Pg-derived OMVs activate ferroptosis in BMSCs. A RNA sequence analysis of differentially expressed genes displayed in volcano plot. B KEGG pathway enrichment analysis between the control group and OMVs group. C The ACSL4, TFRC, PTGS2, and GPX4 expression levels were measured by qRT-PCR. D Western blotting results of ACSL4, TFRC, PTGS2, and GPX4, Full-length blots are displayed in supplementary Fig. 5. E Quantitative results of western blotting. F Transmission electron microscopy showed that mitochondria were deformed after Pg-derived OMVs treatment (scale bar = 500 nm). G Results of FerroOrange staining showed that Iron overload in Pg-derived OMVs treated cells (scale bar = 50 μm). H MDA assay results indicated that malondialdehyde was significantly increased after Pg-derived OMVs treatment. I immunofluorescence colocalization results showed that, in Pg-derived OMVs treated extraction socket, the expression of PTSG2 was dramatically increased in stro-1 positive BMSCs in vivo (scale bar = 50 μm)

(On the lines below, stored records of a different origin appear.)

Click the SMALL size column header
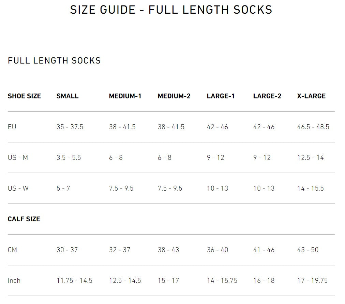This screenshot has width=345, height=304. click(x=68, y=96)
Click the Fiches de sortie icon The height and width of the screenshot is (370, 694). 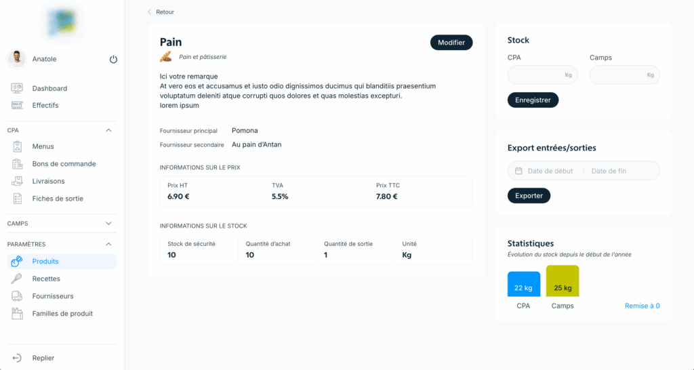coord(18,199)
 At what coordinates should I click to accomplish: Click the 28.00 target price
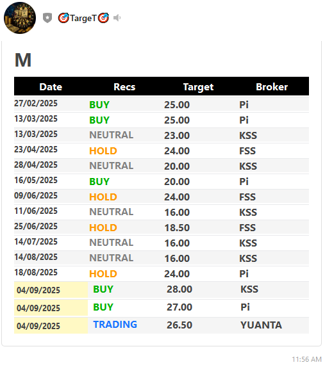click(x=179, y=289)
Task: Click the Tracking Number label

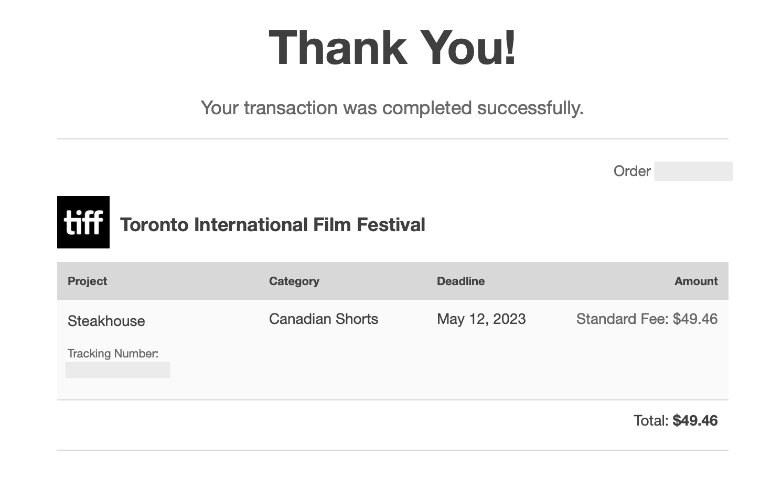Action: coord(113,353)
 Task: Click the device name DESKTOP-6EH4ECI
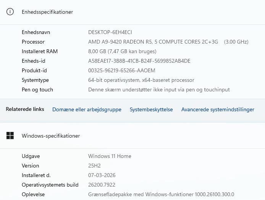click(x=110, y=33)
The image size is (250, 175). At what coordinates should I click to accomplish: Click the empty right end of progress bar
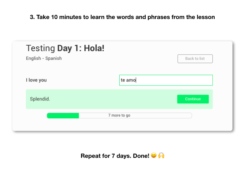[x=172, y=115]
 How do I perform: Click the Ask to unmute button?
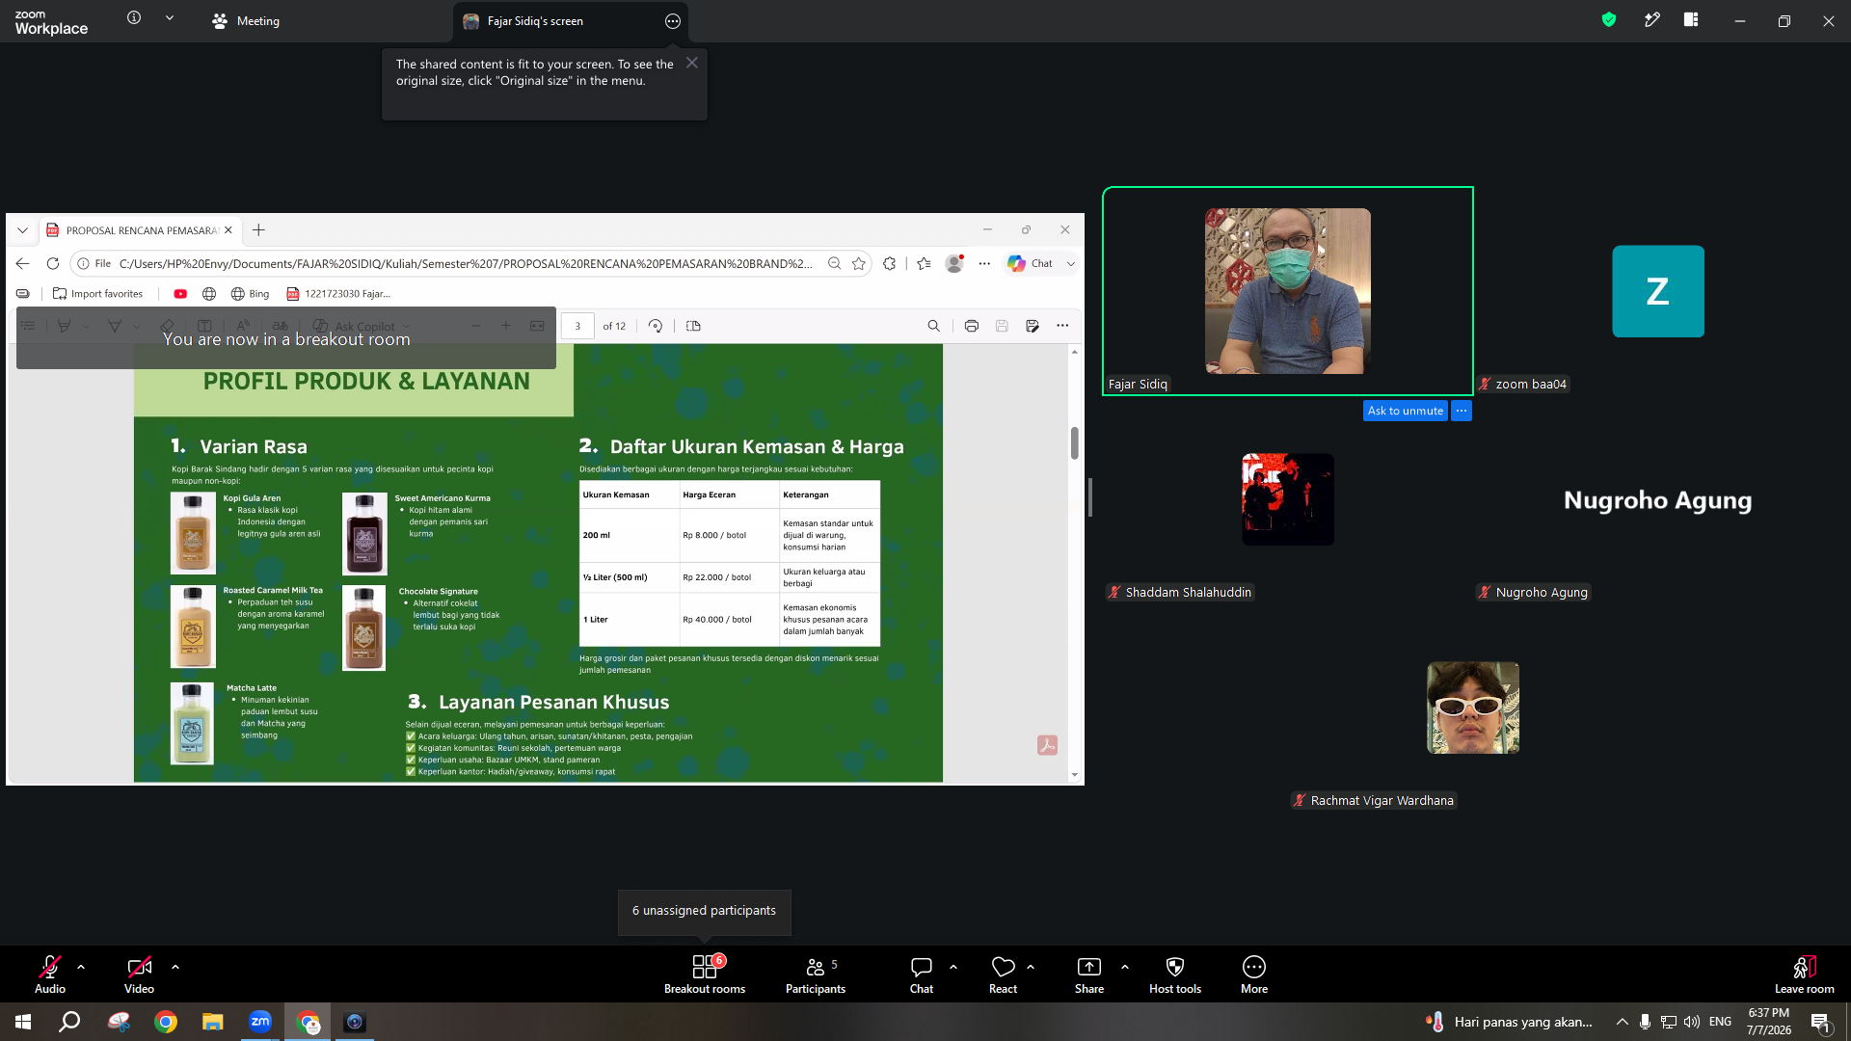tap(1406, 411)
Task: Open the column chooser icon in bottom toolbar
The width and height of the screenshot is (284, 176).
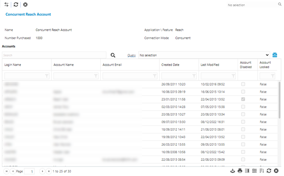Action: pyautogui.click(x=247, y=171)
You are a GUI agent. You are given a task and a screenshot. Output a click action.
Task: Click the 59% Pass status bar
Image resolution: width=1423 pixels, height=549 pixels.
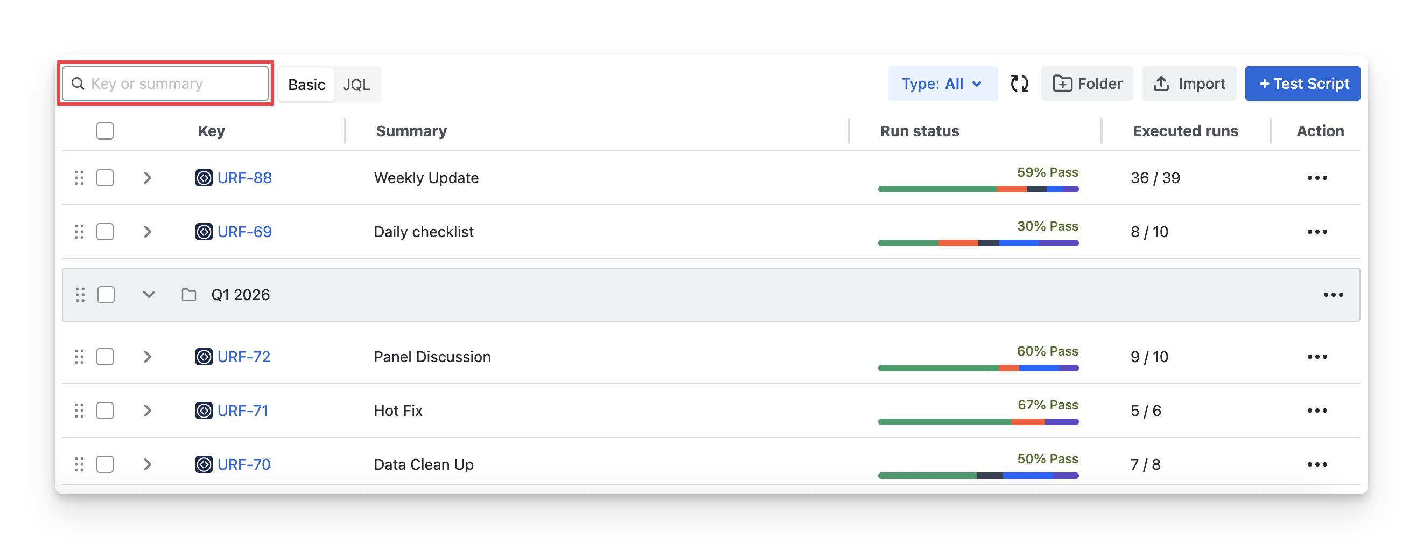pyautogui.click(x=978, y=189)
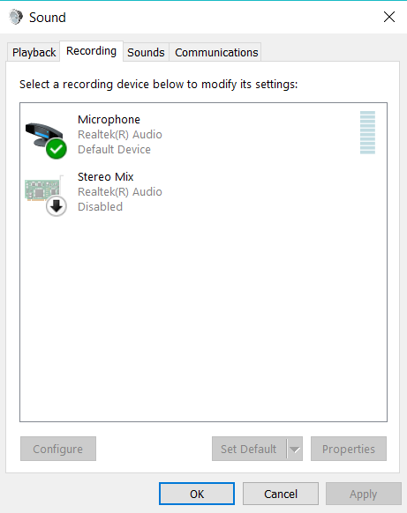Switch to the Playback tab

(x=34, y=52)
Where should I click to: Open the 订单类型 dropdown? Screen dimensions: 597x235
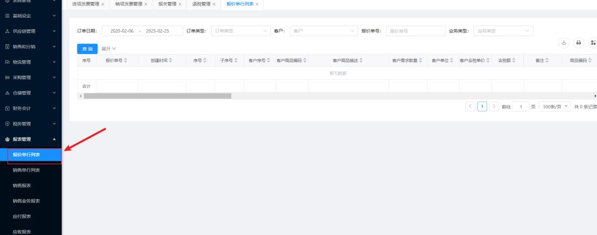click(x=241, y=31)
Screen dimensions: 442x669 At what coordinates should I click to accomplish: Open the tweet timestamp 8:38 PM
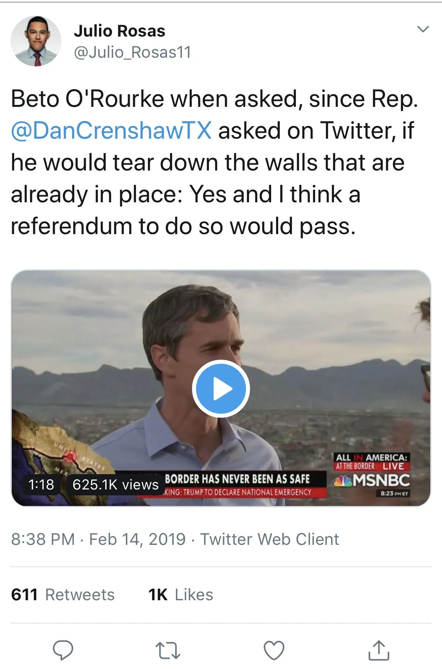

Inhibiting ferroptosis reverses the negative effect of Pg-derived OMVs on osteogenic differentiation of BMSCs
Ferrostatin-1 (Fer-1) has been confirmed to be an effective inhibitor of ferroptosis [30]. To verify the above hypothesis, we used Fer-1 to inhibit ferroptosis and observed whether Fer-1 could rescue the negative effect of Pg-derived OMVs on the osteogenic differentiation of BMSCs. The OMVs-induced increase of intracellular iron overloading was strongly blocked by Fer-1 (Fig. 6A). TEM results showed that Pg-derived OMVs caused mitochondrial vacuolation and deformation, which appeared to be rescued by Fer-1 (Fig. 6B). Further, increases in intracellular MDA production due to Pg-derived OMVs were largely blocked by Fer-1 (Fig. 6C). The western blotting results displayed that Fer-1 treatment partially restored the expression levels of the ferroptosis markers (ACSL4, TFRC, and GPX4) (Supplementary Fig. 6). These results indicated that Fer-1 successfully inhibited ferroptosis. qRT-PCR analysis showed that the mRNA expression levels of ALP, OCN, and BMP2 were significantly inhibited by Pg-derived OMVs; however, the OMVs-induced decrease was markedly rescued by Fer-1 (Fig. 6D). Similarly, Pg-derived OMVs inhibited the expression of ALP, OCN, and BMP2 protein expression but were reversed by Fer-1 (Fig. 6E, F; Supplementary Fig. 7). Furthermore, mineralized nodule formation was decreased by Pg-derived OMVs, but reversed upon inhibiting Ferroptosis (Fig. 6G, H). ALP activity staining revealed an obviously decline in osteogenic differentiation capacity when BMSCs were cocultured with Pg-derived OMVs, but decline tendency was reversed by Fer-1 (Fig. 6I).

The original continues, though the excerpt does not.